» **Your objective**
Once the images are removed, set down everything else in the listing below exactly.

» **Data to process**

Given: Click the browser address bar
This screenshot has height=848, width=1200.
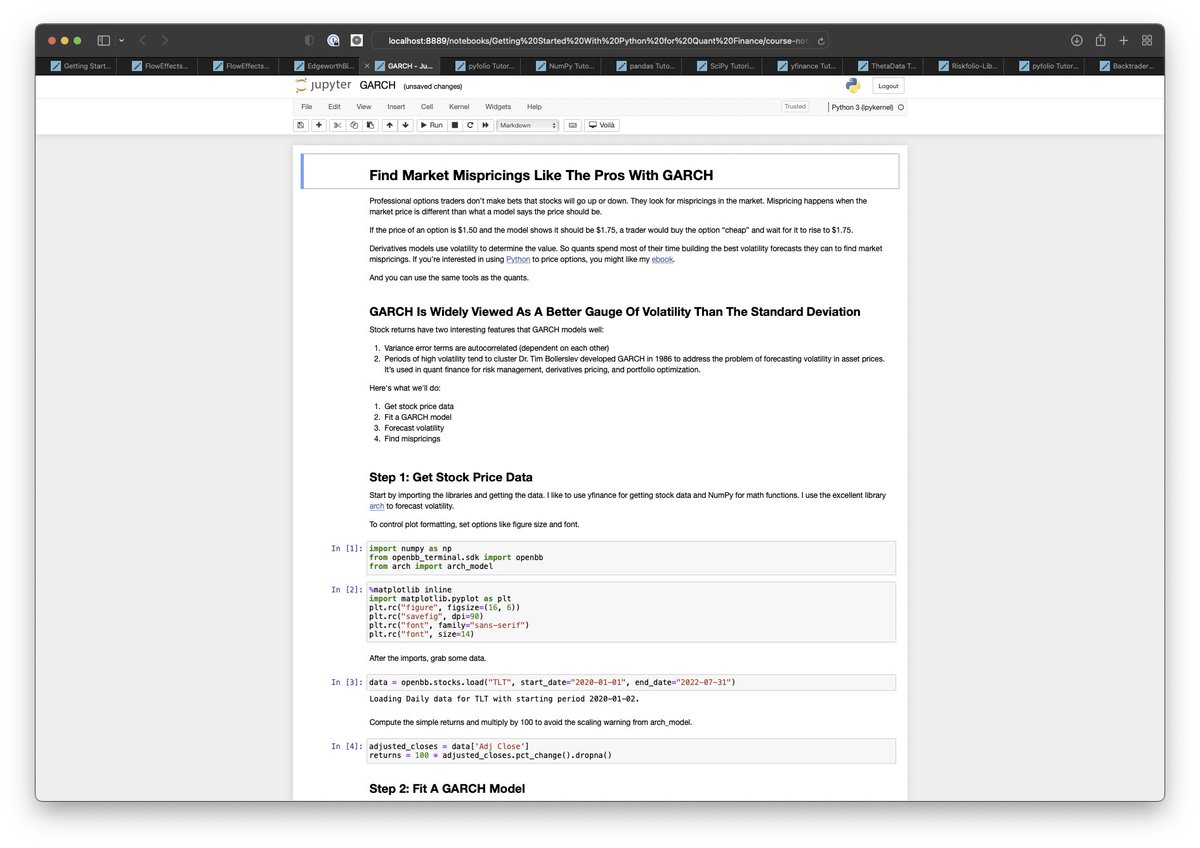Looking at the screenshot, I should (600, 40).
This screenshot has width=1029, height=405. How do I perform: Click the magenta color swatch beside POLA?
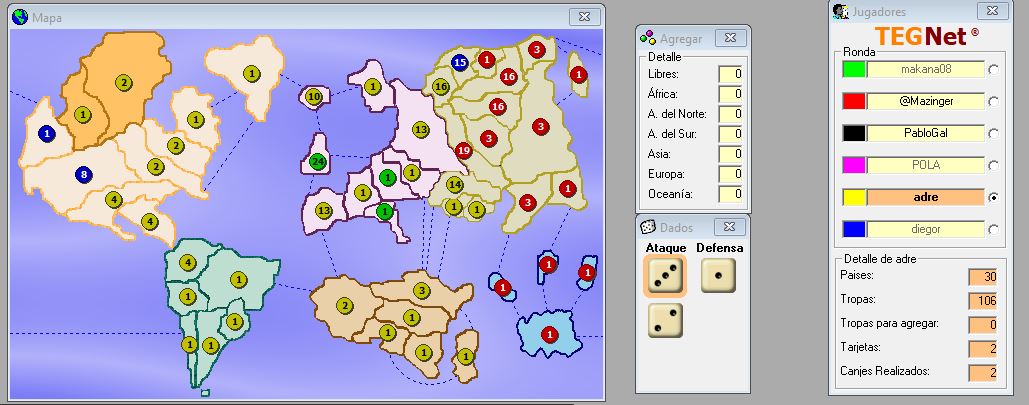(x=853, y=165)
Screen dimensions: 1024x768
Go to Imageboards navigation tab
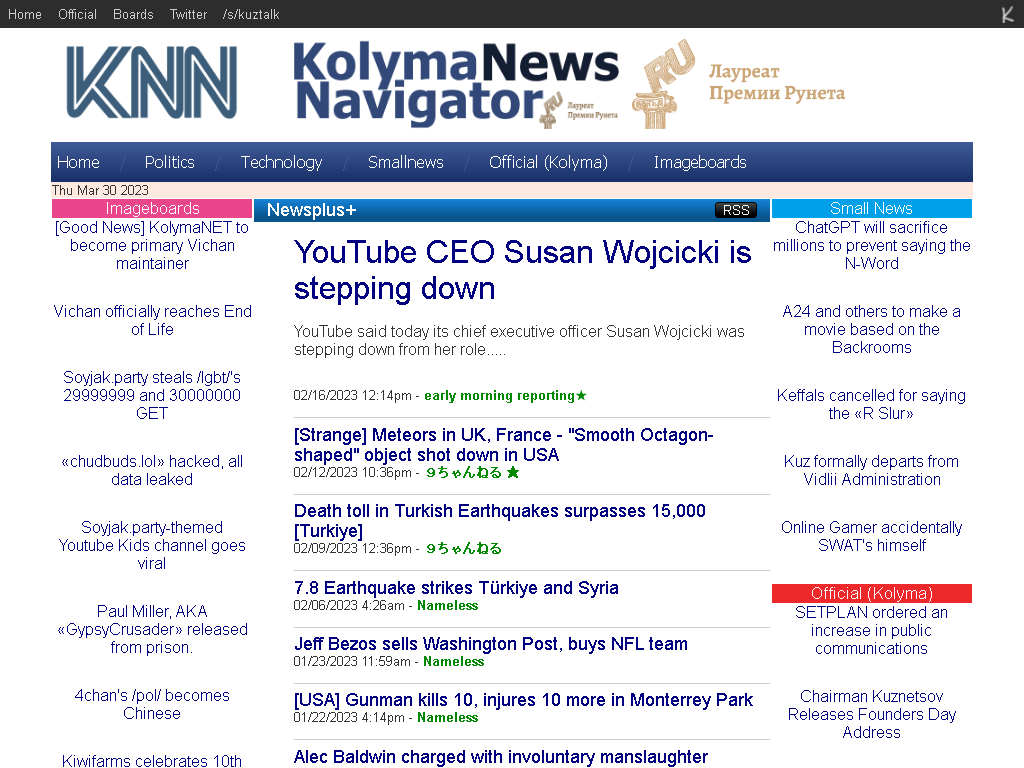699,162
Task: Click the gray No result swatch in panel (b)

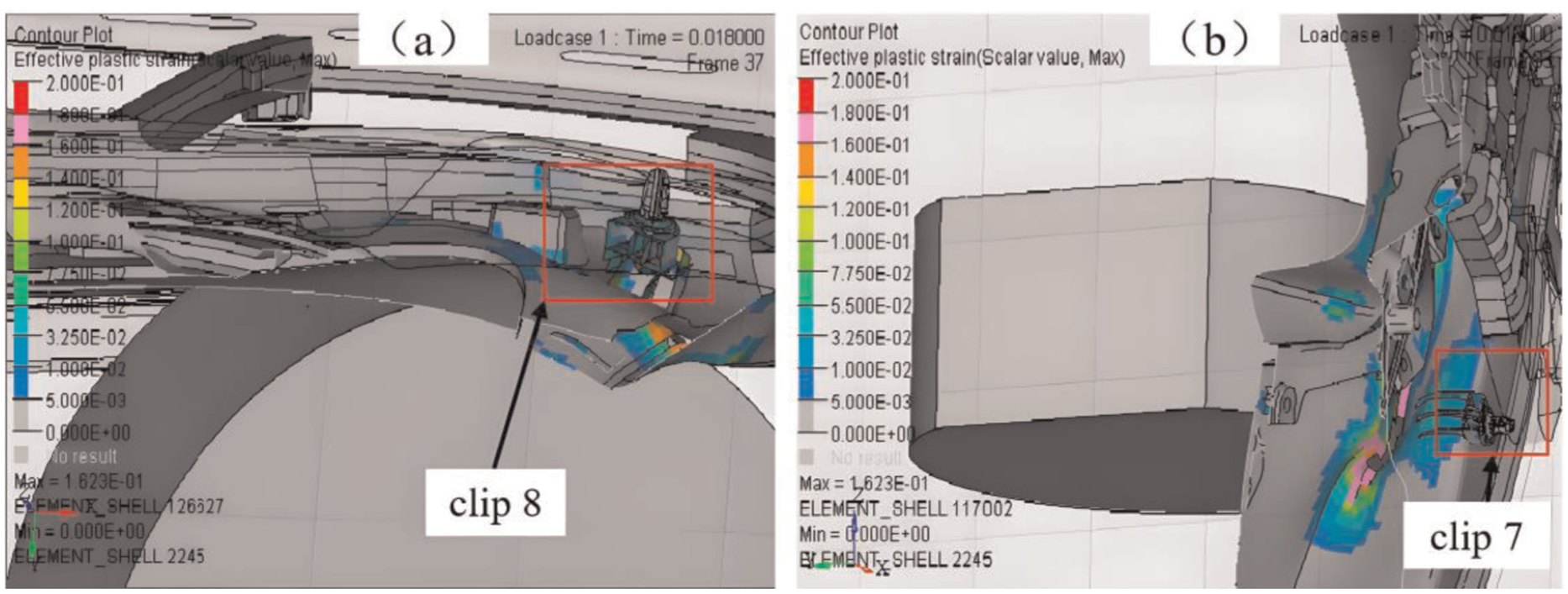Action: (806, 458)
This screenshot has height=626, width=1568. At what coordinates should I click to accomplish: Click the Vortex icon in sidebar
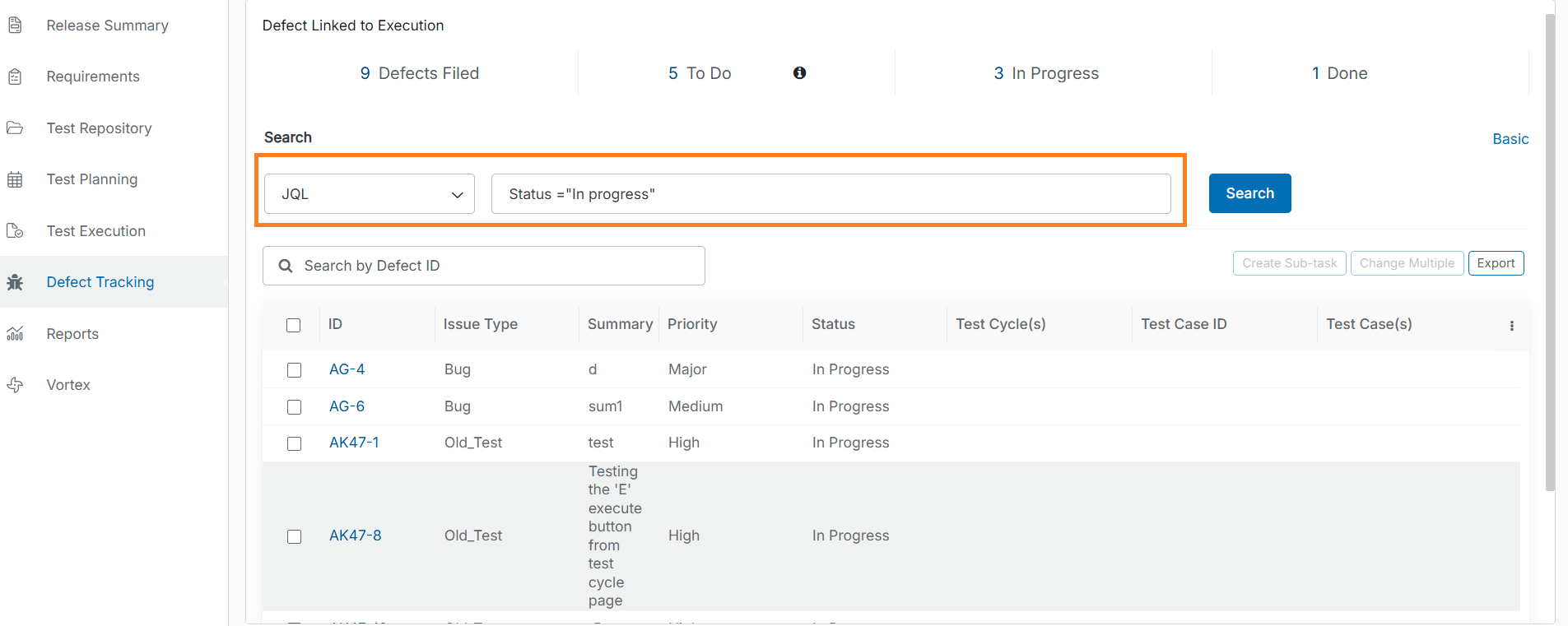[15, 385]
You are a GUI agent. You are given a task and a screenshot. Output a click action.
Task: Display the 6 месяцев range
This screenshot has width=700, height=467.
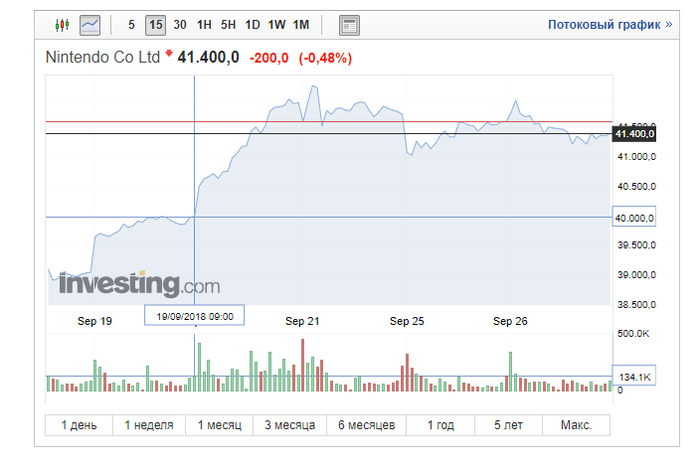coord(366,425)
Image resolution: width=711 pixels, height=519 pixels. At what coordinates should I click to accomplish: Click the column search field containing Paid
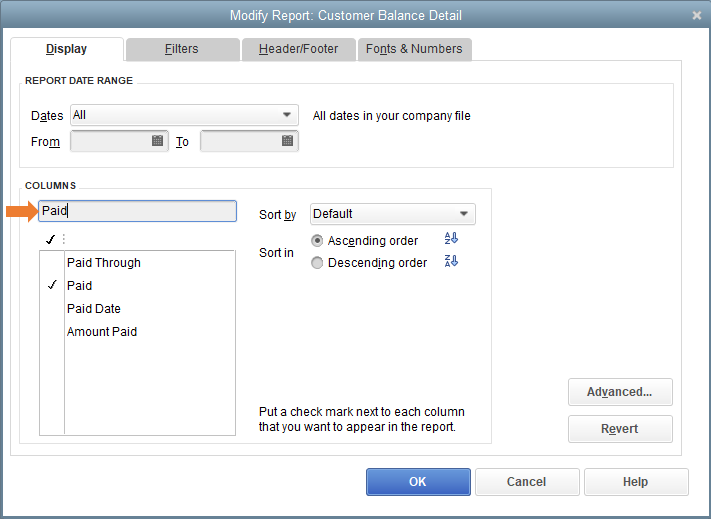[137, 211]
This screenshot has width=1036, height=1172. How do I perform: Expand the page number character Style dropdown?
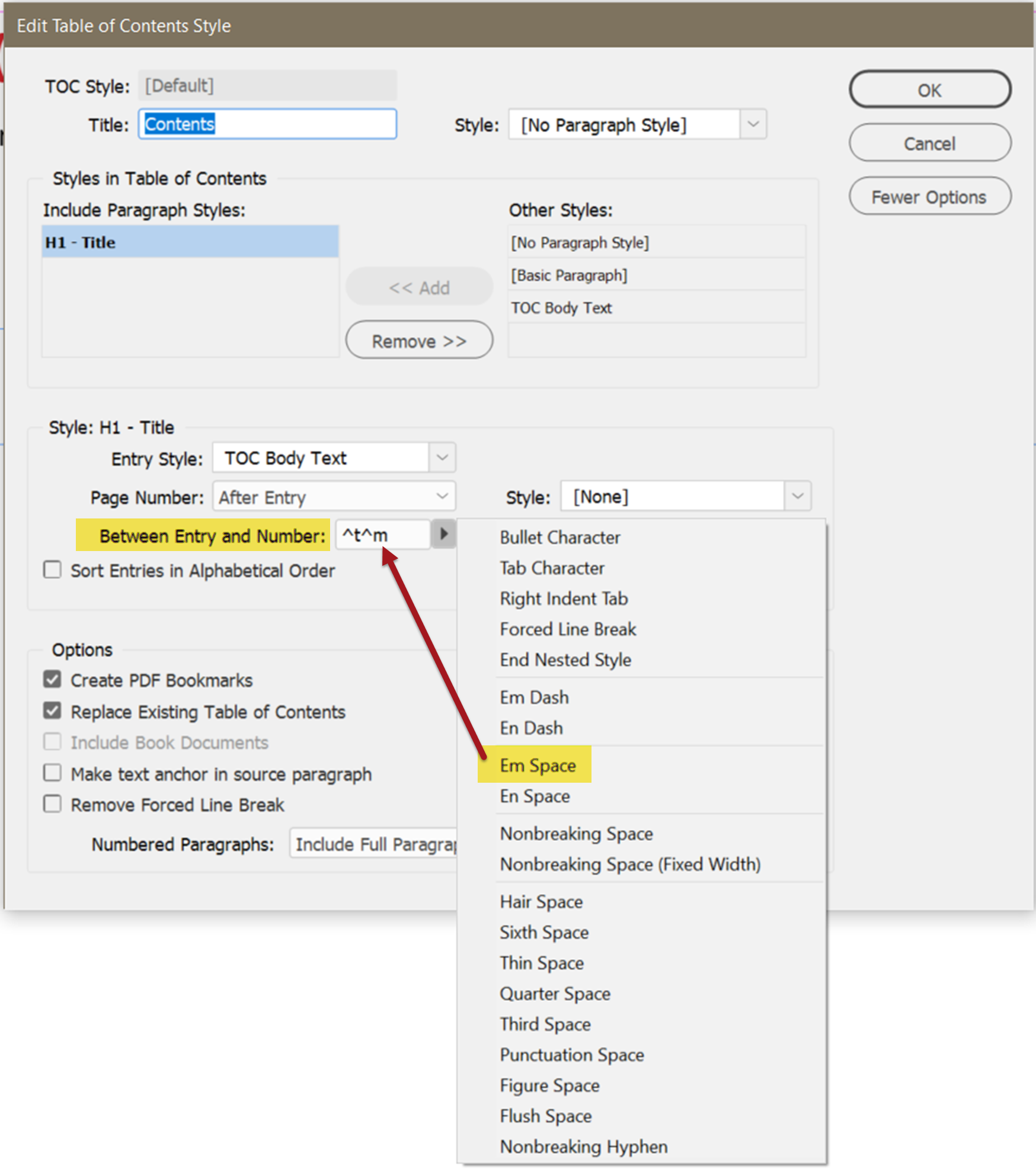point(797,497)
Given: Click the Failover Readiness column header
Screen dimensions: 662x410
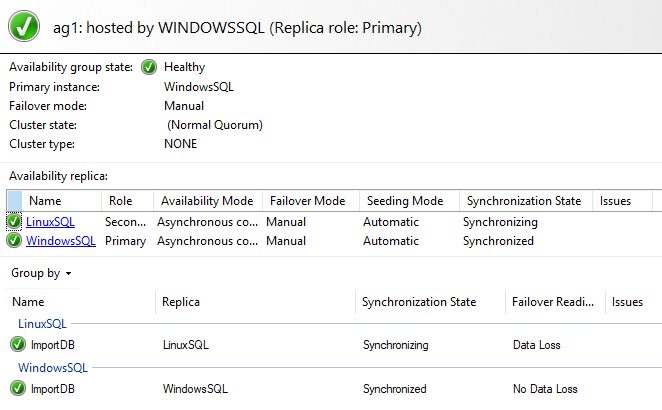Looking at the screenshot, I should pyautogui.click(x=555, y=302).
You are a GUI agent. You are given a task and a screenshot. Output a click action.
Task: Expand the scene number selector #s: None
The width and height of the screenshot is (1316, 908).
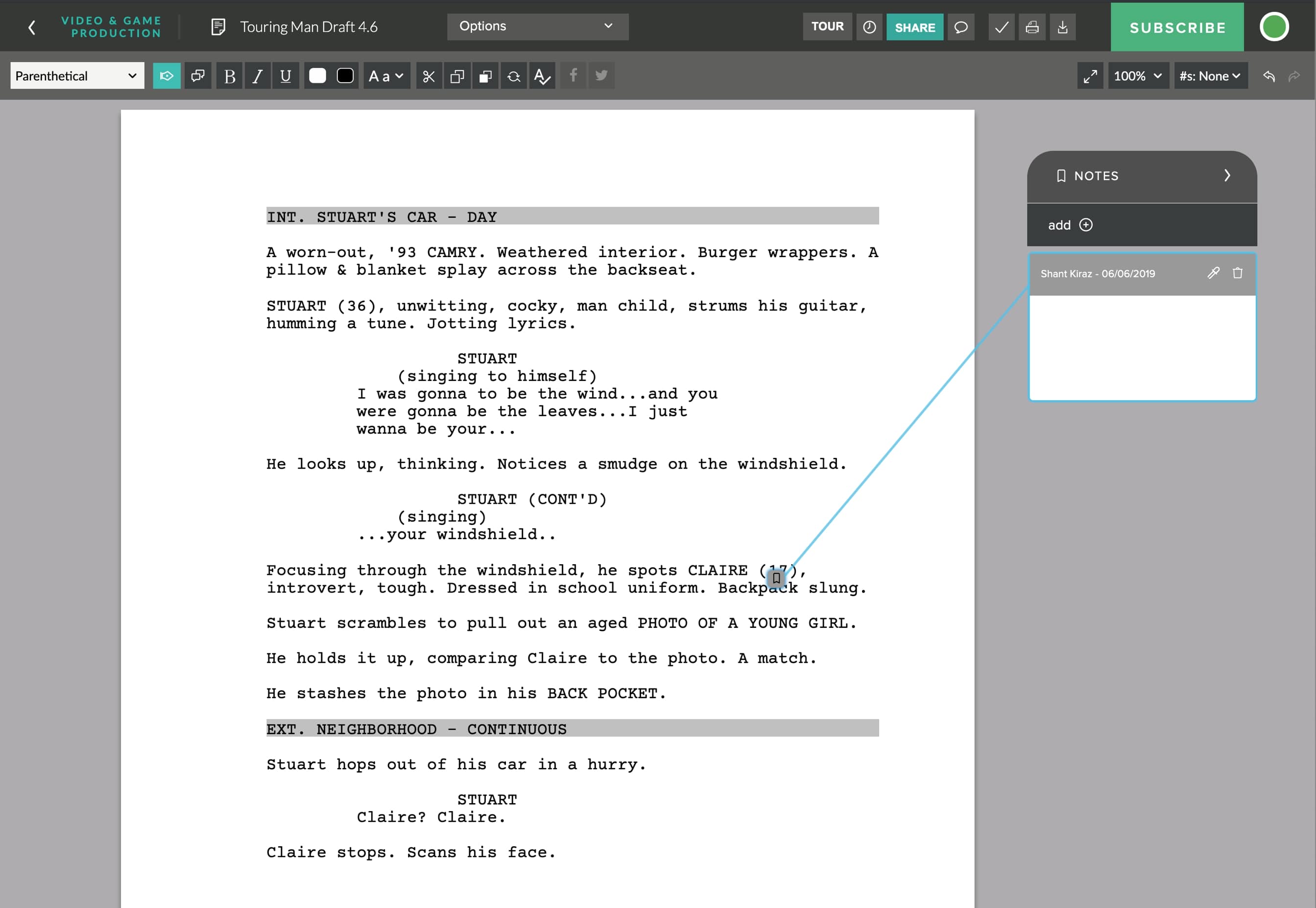pyautogui.click(x=1210, y=76)
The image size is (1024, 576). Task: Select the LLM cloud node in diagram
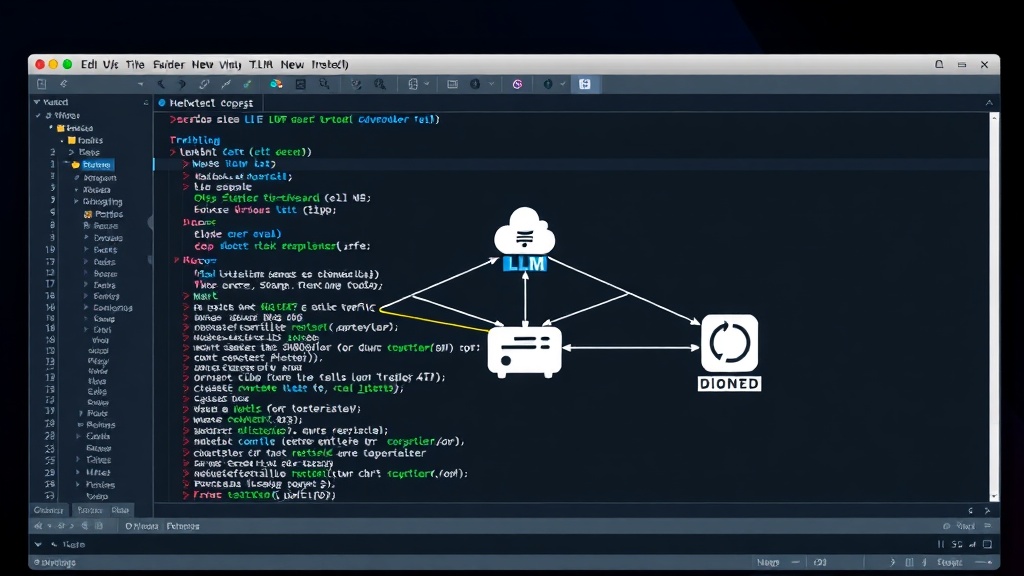pyautogui.click(x=524, y=231)
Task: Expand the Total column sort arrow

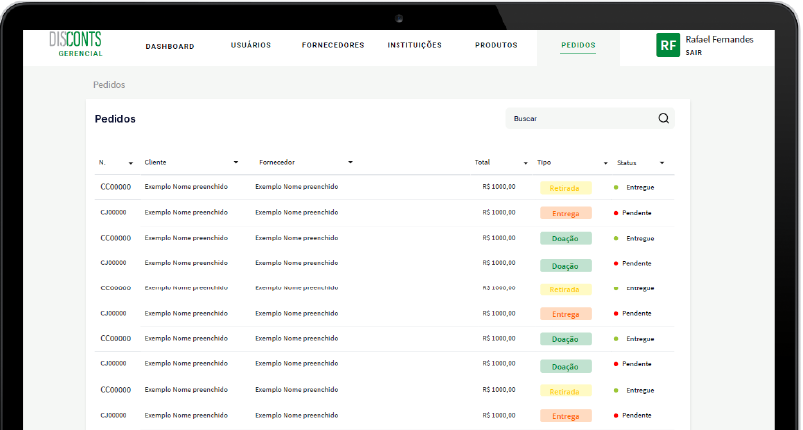Action: (526, 163)
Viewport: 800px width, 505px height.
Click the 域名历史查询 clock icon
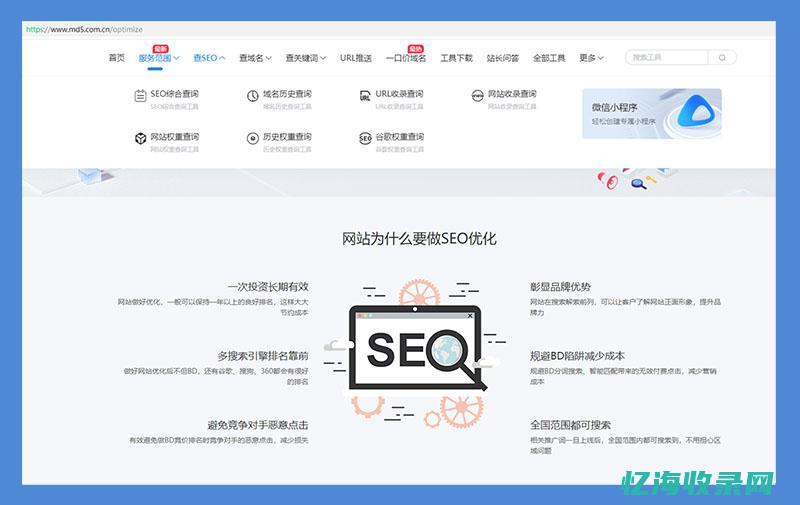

» **Task solution**
Given: Click the browser address bar
This screenshot has height=848, width=1200.
Looking at the screenshot, I should (600, 40).
This screenshot has width=1029, height=405. How do I perform: Click the magenta color swatch beside POLA?
(x=853, y=165)
Screen dimensions: 1024x768
Go to Imageboards navigation tab
699,162
Task: Click the gray No result swatch in panel (b)

Action: (806, 458)
This screenshot has height=626, width=1568. At what coordinates should I click to accomplish: Click the Vortex icon in sidebar
[15, 385]
You are a GUI agent. You are given a task and a screenshot. Output a click action.
Task: Display the 6 месяцев range
This screenshot has width=700, height=467.
coord(366,425)
Image resolution: width=711 pixels, height=519 pixels. At what coordinates should I click to accomplish: Click the column search field containing Paid
[137, 211]
This screenshot has width=1036, height=1172. How do I perform: Expand the page number character Style dropdown?
point(797,497)
Given: Click the Failover Readiness column header
Screen dimensions: 662x410
Looking at the screenshot, I should pyautogui.click(x=555, y=302).
You are a GUI agent. You are given a task and a screenshot. Output a click action.
Task: Expand the scene number selector #s: None
The width and height of the screenshot is (1316, 908).
pyautogui.click(x=1210, y=76)
The image size is (1024, 576). Task: Select the LLM cloud node in diagram
pyautogui.click(x=524, y=231)
Task: Expand the Total column sort arrow

Action: (526, 163)
Viewport: 800px width, 505px height.
Click the 域名历史查询 clock icon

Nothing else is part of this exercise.